To the extent Harris's second claim seeks prejudgment relief from confinement due to pending charges in Case No. 05-CR-982, the district court liberally construed his habeas petition as filed under 28 U.S.C. § 2241. Under § 2241, exhaustion of state remedies is required absent a showing of futility. Wilson v. Jones, 430 F.3d 1113, 1117 (10th Cir. 2005).
The district court held that Harris failed to comply with the exhaustion requirement because Kansas state courts have not yet ruled on Harris's claim. First, the district court found that Harris abandoned his appeal in the matter of Case No. 04-CR-1034 under Kansas law. See Kansas Supreme Court Rule 5.051 (failure to docket appeal in compliance with Rule 2.04 is to be presumed an abandonment of the appeal). To the extent Harris contends that the failure to file an effective appeal was due to ineffective assistance of counsel, he must first present those claims to Kansas state courts. Second, the district court found that Harris must first challenge any statutory or constitutional "speedy trial" violations in the State's re-filing of charges in Case No. 05-CR-982 during the pendency of that case in state court. Since an adequate state remedy exists for Harris's claim, the district court dismissed his habeas petition without prejudice. We also agree, for the reasons identified by the district court.

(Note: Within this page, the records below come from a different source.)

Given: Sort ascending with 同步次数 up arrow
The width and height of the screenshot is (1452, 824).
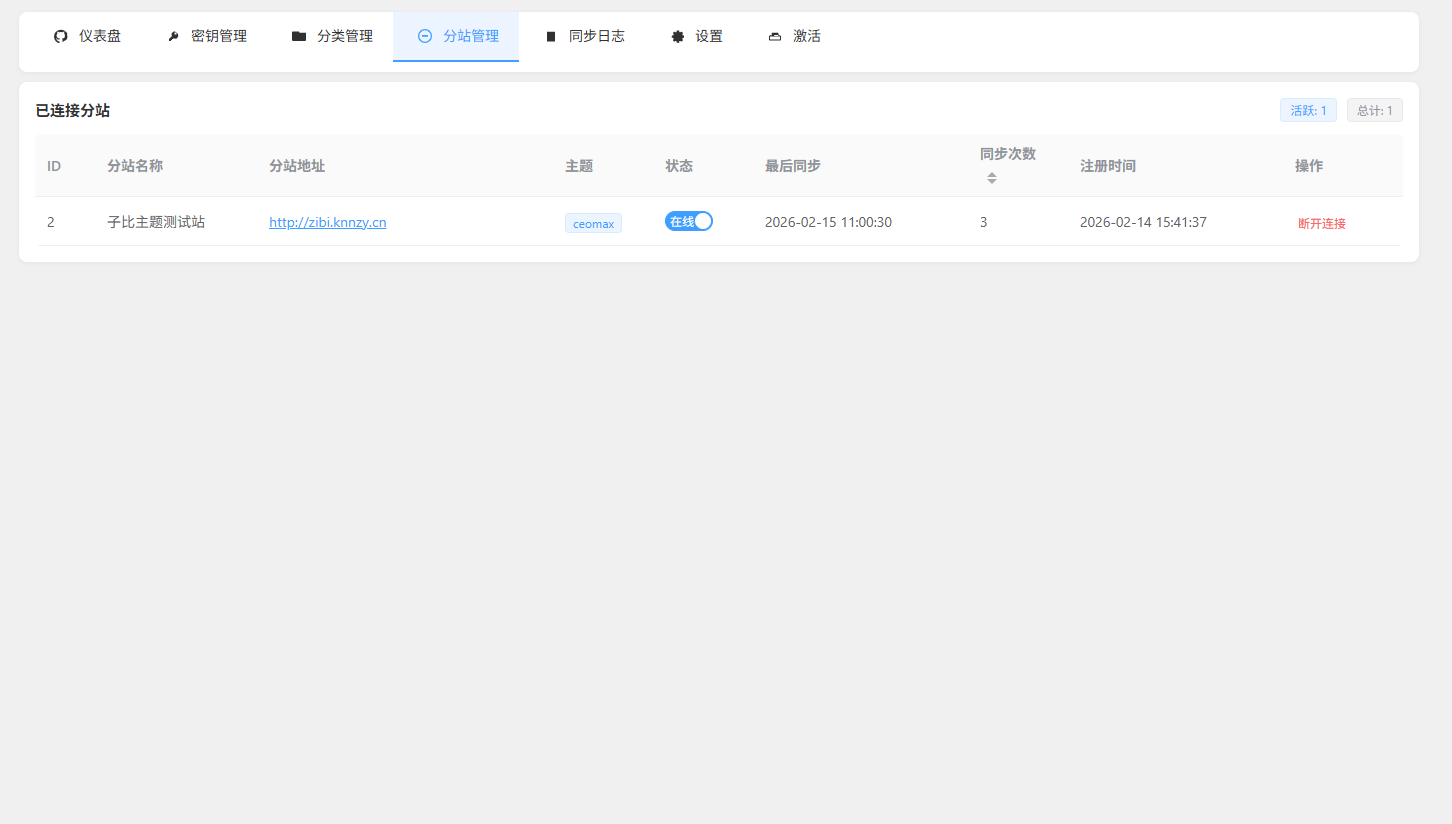Looking at the screenshot, I should [992, 174].
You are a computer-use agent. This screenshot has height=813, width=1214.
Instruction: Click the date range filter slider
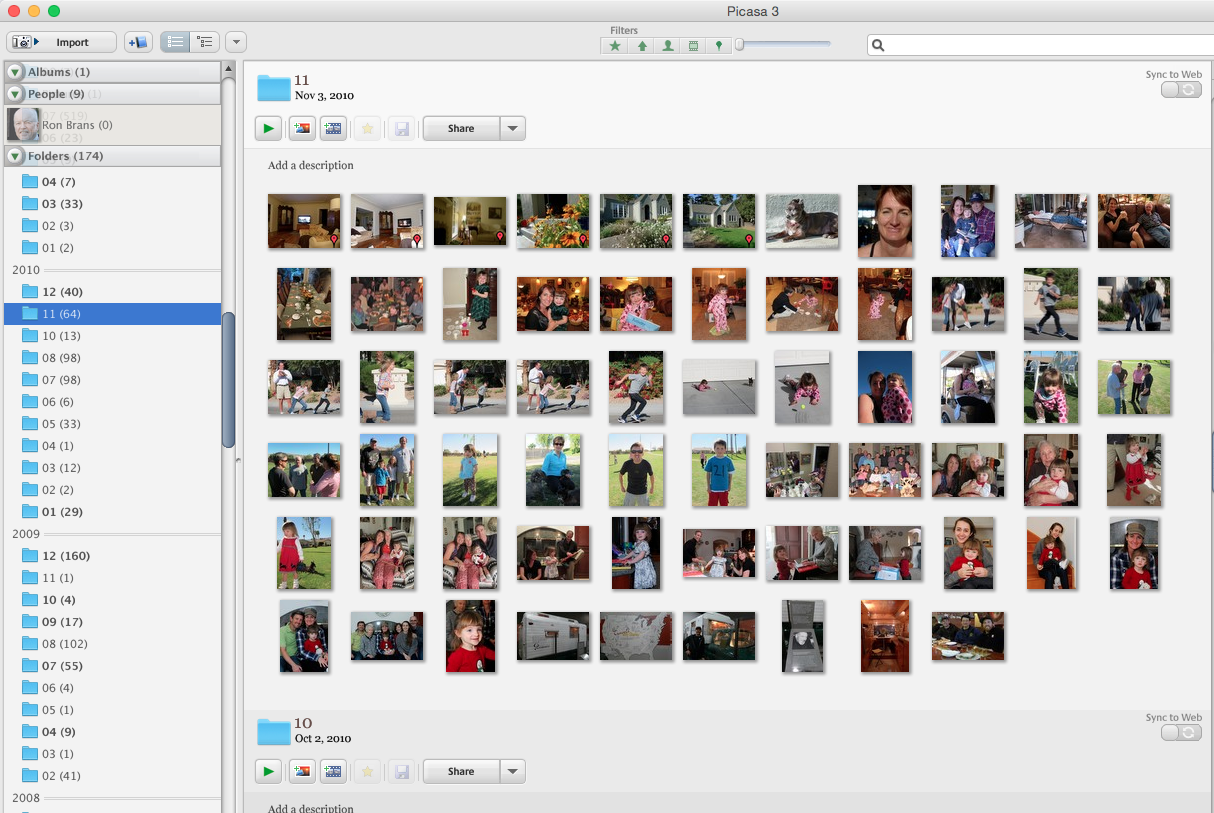[784, 44]
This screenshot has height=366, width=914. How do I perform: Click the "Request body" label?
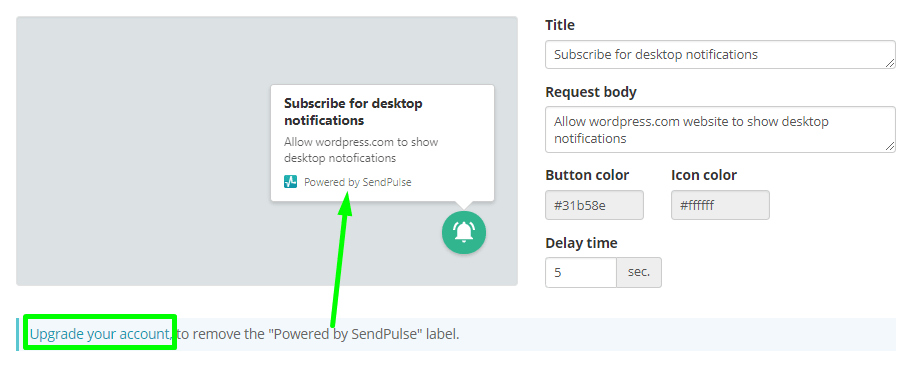pos(590,92)
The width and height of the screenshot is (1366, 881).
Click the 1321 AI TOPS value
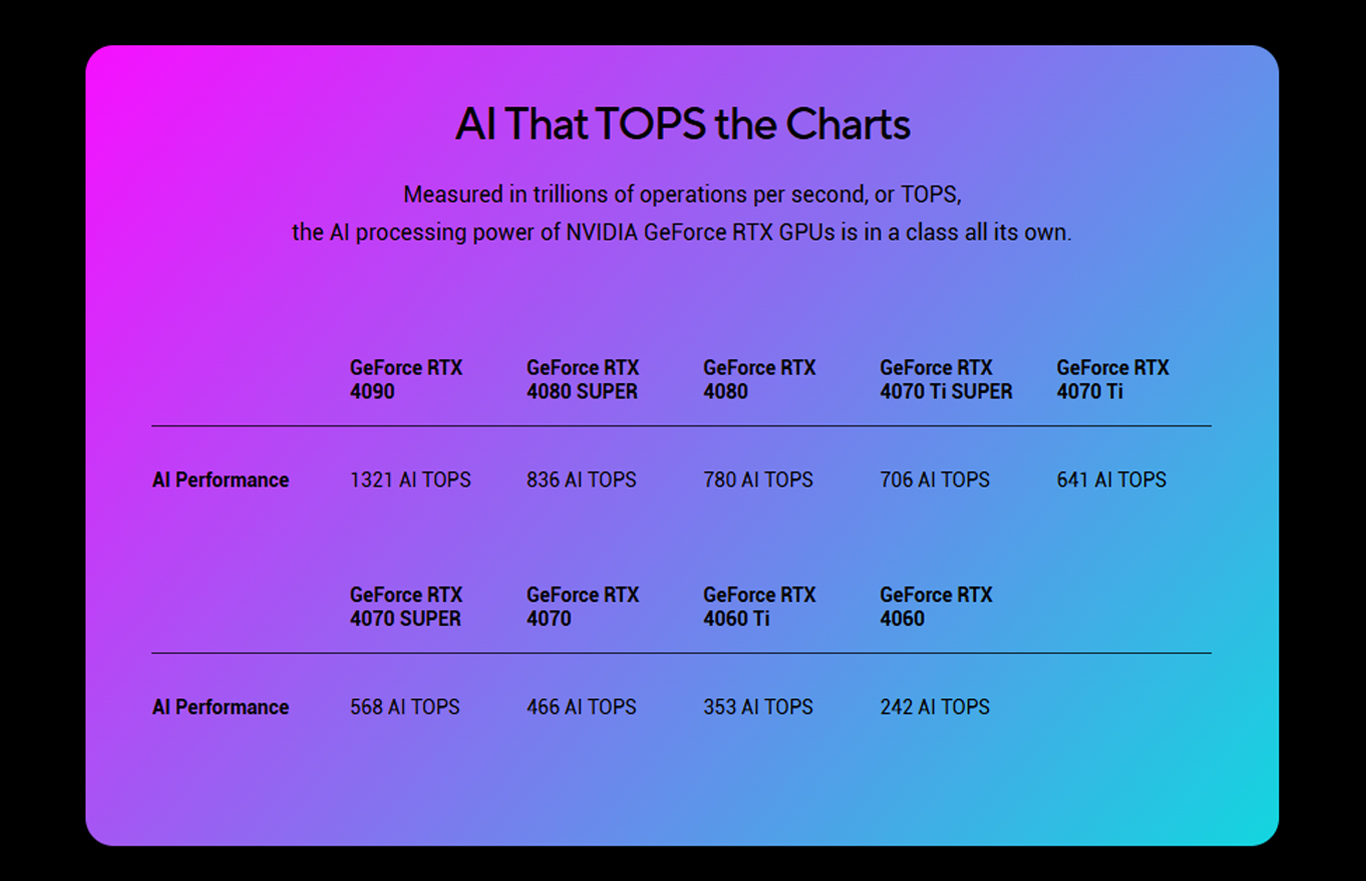point(410,480)
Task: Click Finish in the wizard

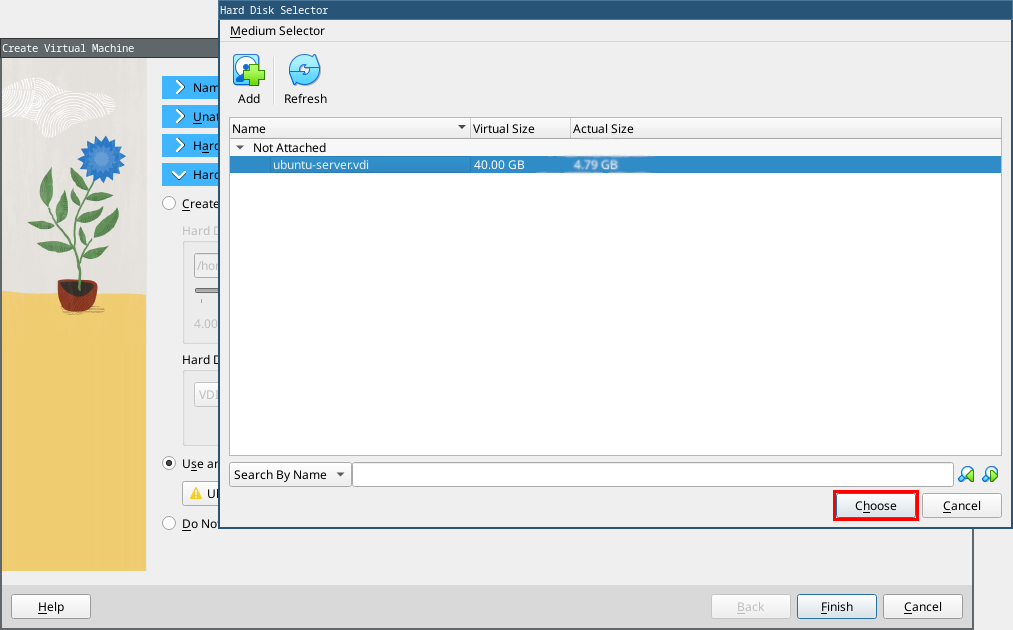Action: 837,607
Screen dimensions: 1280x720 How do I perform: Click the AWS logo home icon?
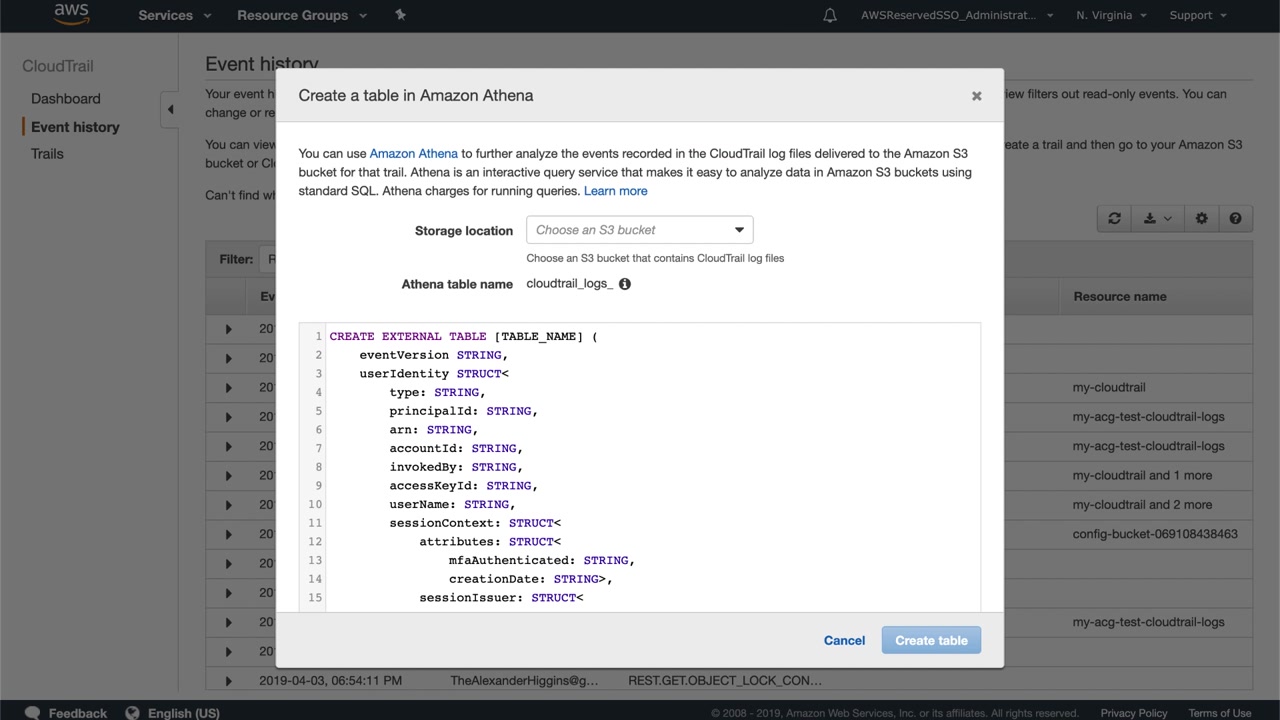pos(71,14)
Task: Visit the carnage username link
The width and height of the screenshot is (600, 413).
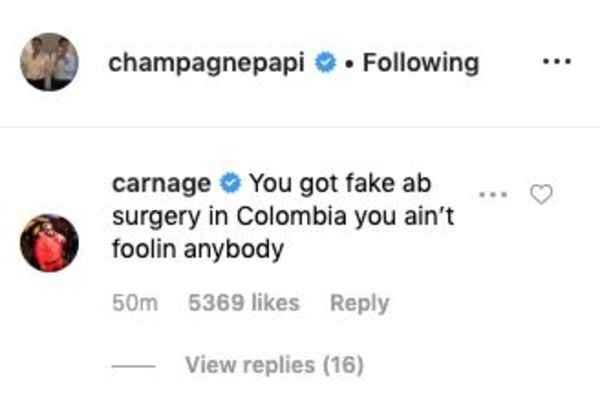Action: [x=161, y=184]
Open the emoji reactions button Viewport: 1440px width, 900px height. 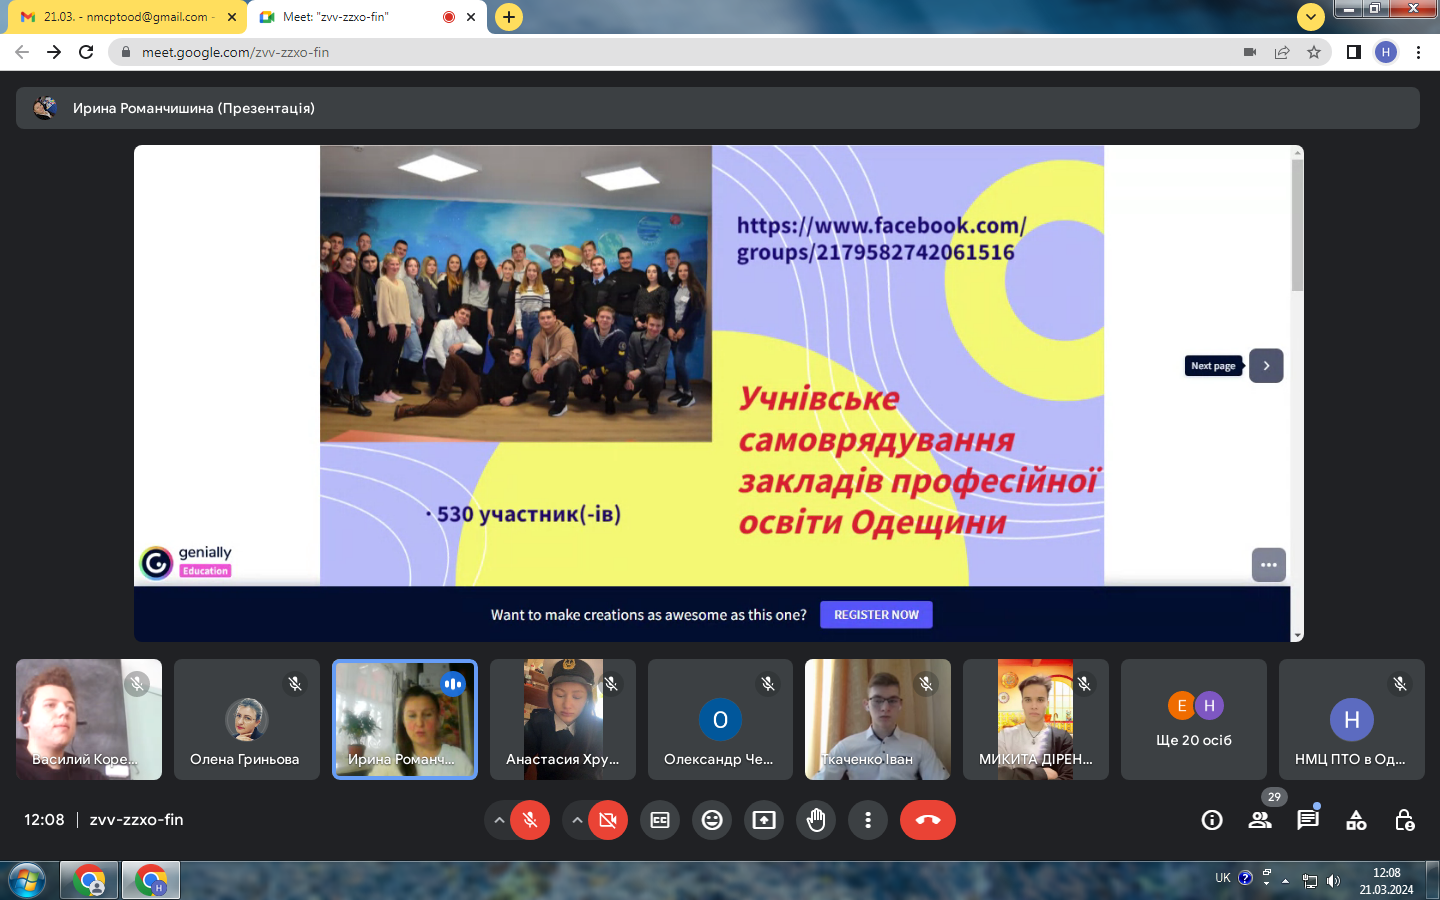[x=712, y=820]
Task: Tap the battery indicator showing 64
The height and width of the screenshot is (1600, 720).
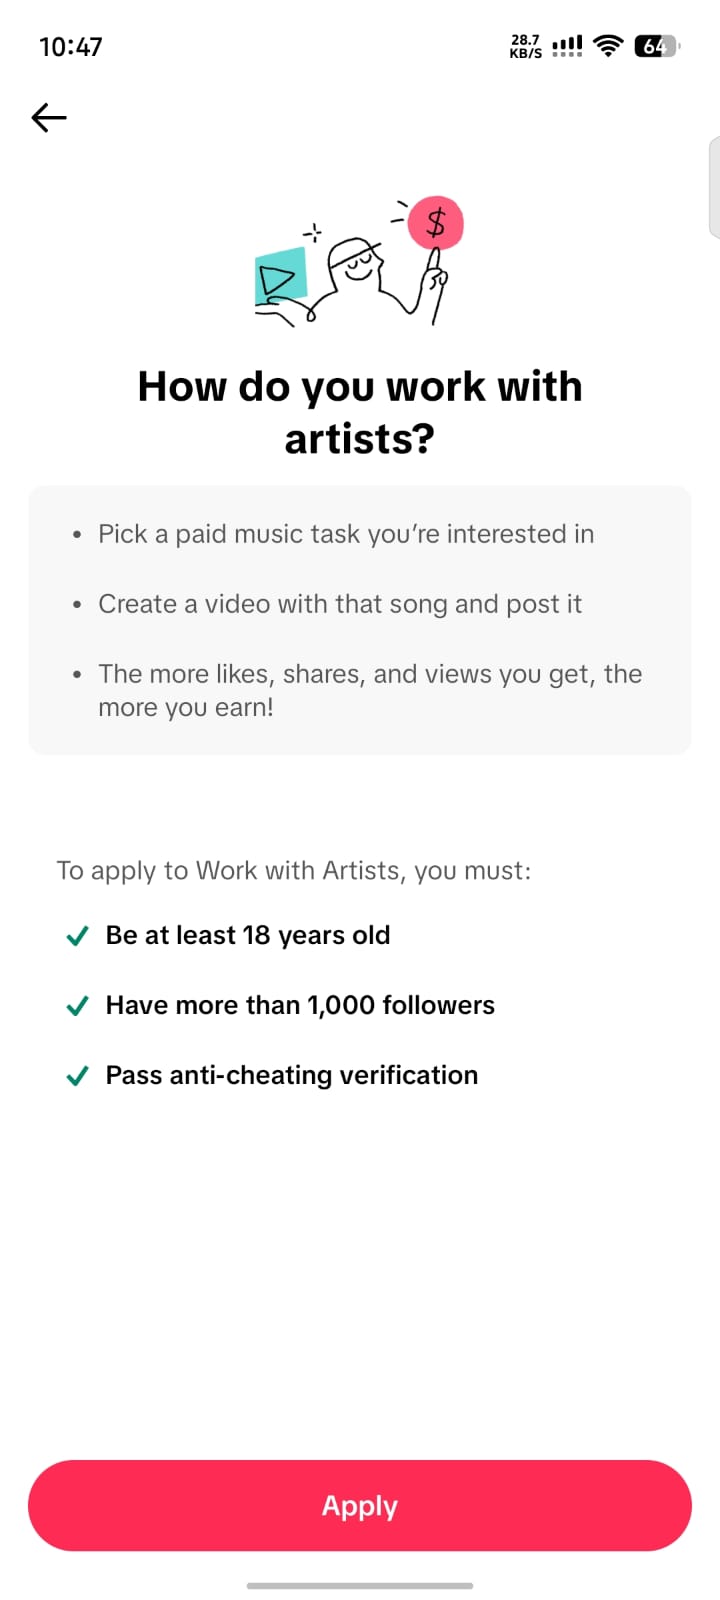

Having reviewed the record, we are convinced that no "jurists of reason would find it debatable whether the district court was correct in its procedural ruling." Slack v. McDaniel, 529 U.S. 473, 484 (2000). Accordingly, we DENY Harris a certificate of appealability and dismiss this petition.
Entered for the Court,
Timothy M. Tymkovich
*. This order and judgment is not binding precedent except under the doctrines of law of the case, res judicata and collateral estoppel. It may be cited, however, for its persuasive value consistent with Fed. R. App. P. 32.1 and 10th Cir. R. 32.1.
2. After examining the briefs and the appellate record, this three-judge panel has determined unanimously that oral argument would not be of material assistance in the determination of this appeal. See Fed. R. App. P. 34(a); 10th Cir. R. 34.1(G). The cause is therefore ordered submitted without oral argument.